The primary visual cortex (V1) is organized into maps of ocular dominance (OD) and orientation (OR). It is known that these maps are altered by visual experience. However, the structures already exist before the newborn cat, ferret or monkey opens its eyes. The mechanisms of this previsual map development have been a controversial issue. Possible influences include molecular signals and spontaneous neural activity, but their respective contributions remain unclear.

With the help of the LISSOM model of the primary visual cortex the effect of different patterns of spontaneous activity has been investigated. The results suggest that previsual spontaneous activity alone is sufficient for realistic OR and OD maps to develop. Maps of only one feature, i.e. OR or OD alone, develop robustly with a wide range of activity patterns. However, joint OR/OD maps depend crucially on how correlated the patterns are between the eyes, even over brief initial periods. Therefore the simultaneous measurement of joint maps and map interactions rather than of maps of a single feature may reveal more information about the biological processes of previsual map development.

The figures that are referred to in the following are available in a PDF document.

OR and OD maps and their interactions

Previsual maps in animals have four main properties: (i) smooth, binocularly matching OR maps, (ii) an OD map with significant left or right eye preferences and smooth transitions between them, (iii) orthogonal intersections of OR and OD maps, and (iv) OR pinwheel centers located within OD columns.

Various simulations tested how well the maps generated by different neural activity patterns match the properties of animal maps. In the extreme case of very strong input correlation between the eyes, matching OR maps develop but no ocular dominance map (Fig. 3a). Conversely, in the extreme case of very weak correlation between the input patterns, strong OD maps develop, but the OR maps are different in each eye (Fig. 3b).

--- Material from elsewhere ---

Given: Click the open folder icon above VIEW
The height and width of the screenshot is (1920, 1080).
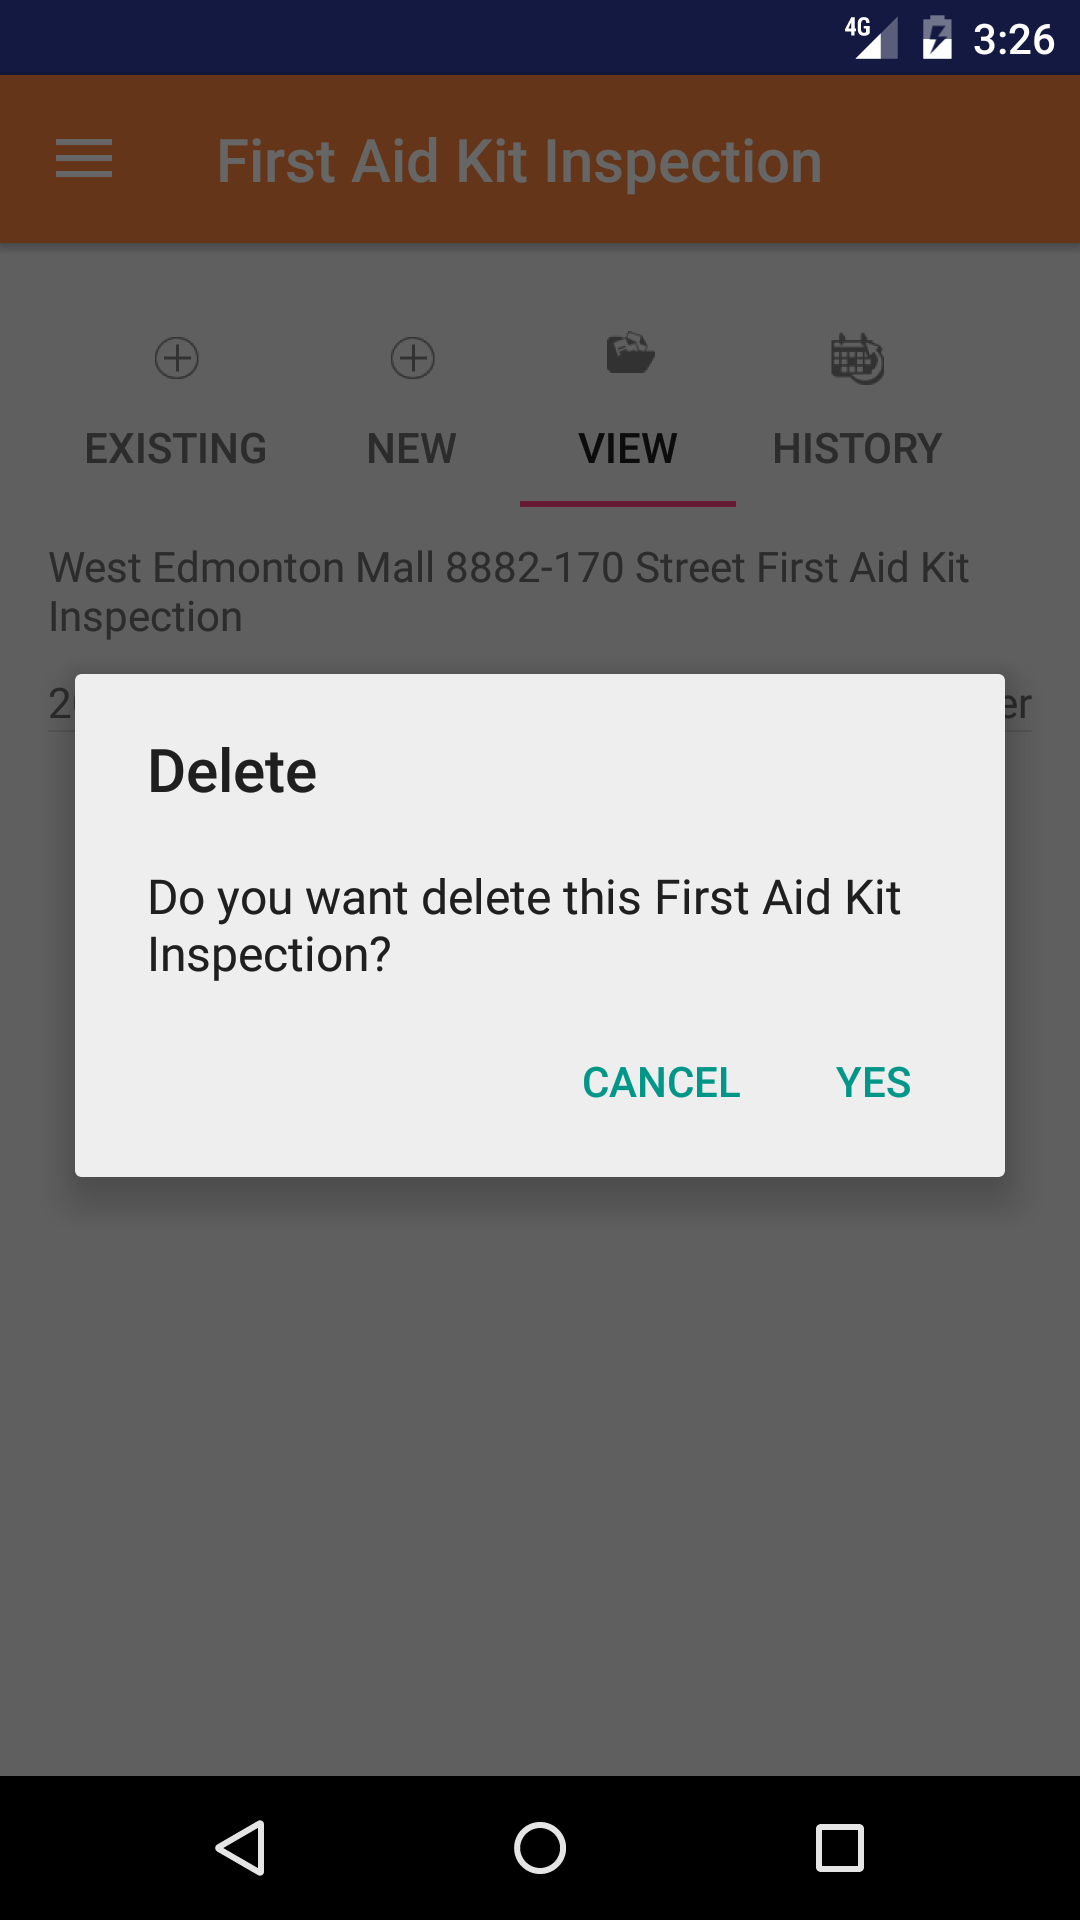Looking at the screenshot, I should point(629,354).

Thus spatial correlation of the input is required for property matching OR maps, yet some degree of uncorrelation is simultaneously needed for the development of ocular dominance.

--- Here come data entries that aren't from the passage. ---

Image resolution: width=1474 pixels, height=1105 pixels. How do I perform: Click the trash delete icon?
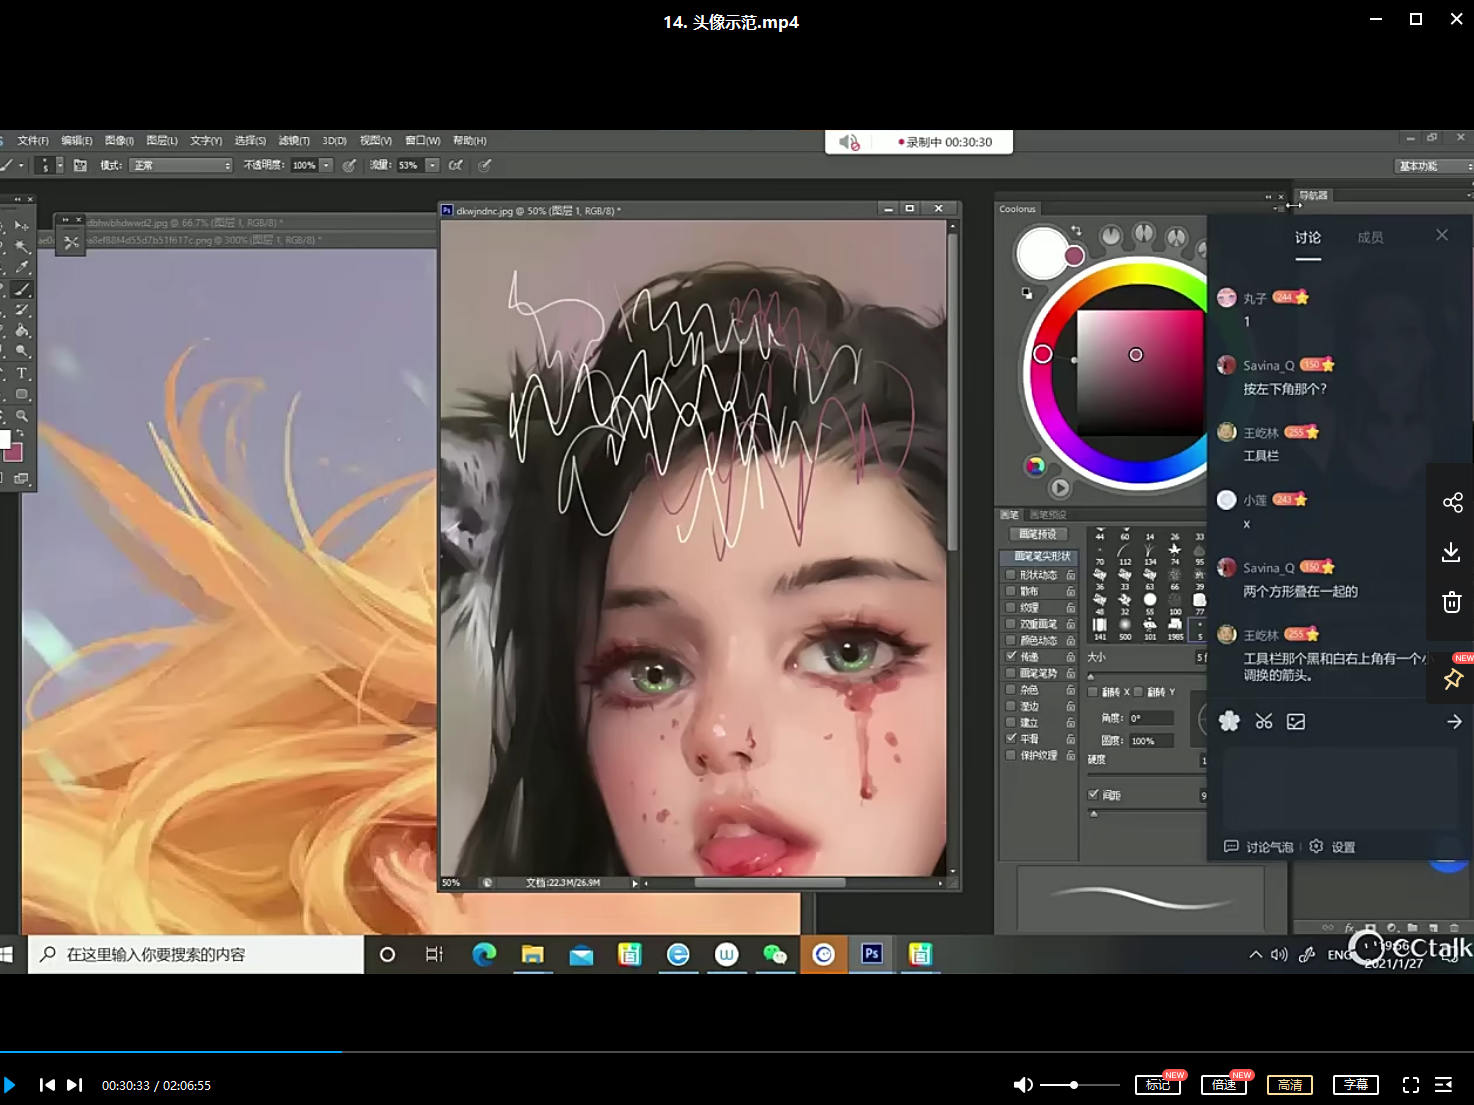pyautogui.click(x=1452, y=602)
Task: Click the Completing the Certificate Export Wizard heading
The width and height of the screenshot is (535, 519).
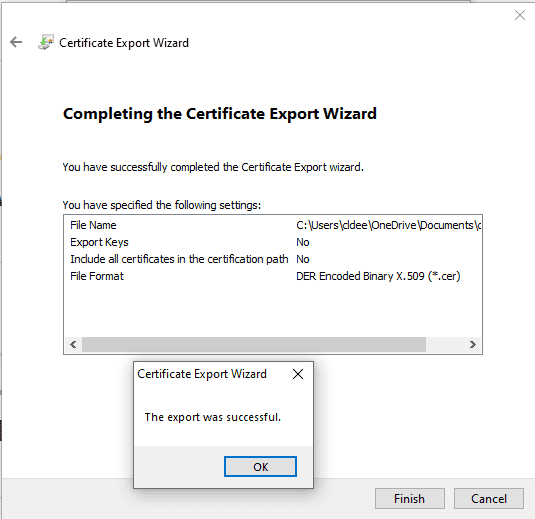Action: coord(220,114)
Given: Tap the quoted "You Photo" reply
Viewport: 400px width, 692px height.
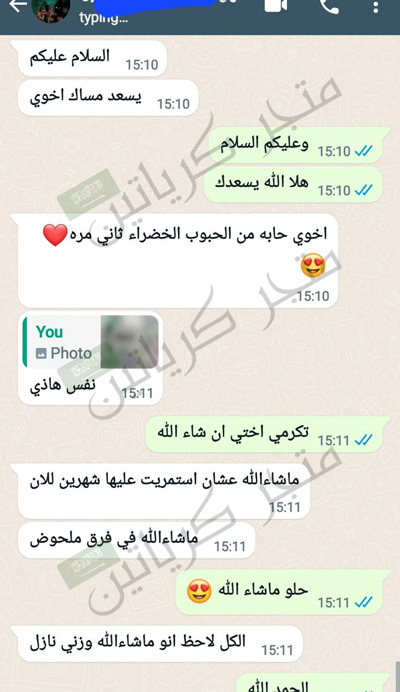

Maps that match properties (i)-(iv) developed with a combination of correlated and uncorrelated activity patterns. After the first 20% of the development, the ratio of correlation was decreased from 1:1 to 1:2 (Fig. 4).

The effect of noise on selectivity in OD map development

Prior LISSOM experiments demonstrated that uncorrelated patterns without noise lead to very strong selectivity in OD maps, similar to maps of adult strabismic animals. Those results suggest that uncorrelated spontaneous activity patterns could result in the earliest maps being strabismic even in normal animals. However, we found that including an overall pattern of noise remedies the extreme selectivity. This equalizing effect even persists long after the noise has disappeared. In the maps presented in Figure 5, noise was only present during the first tenth of the development.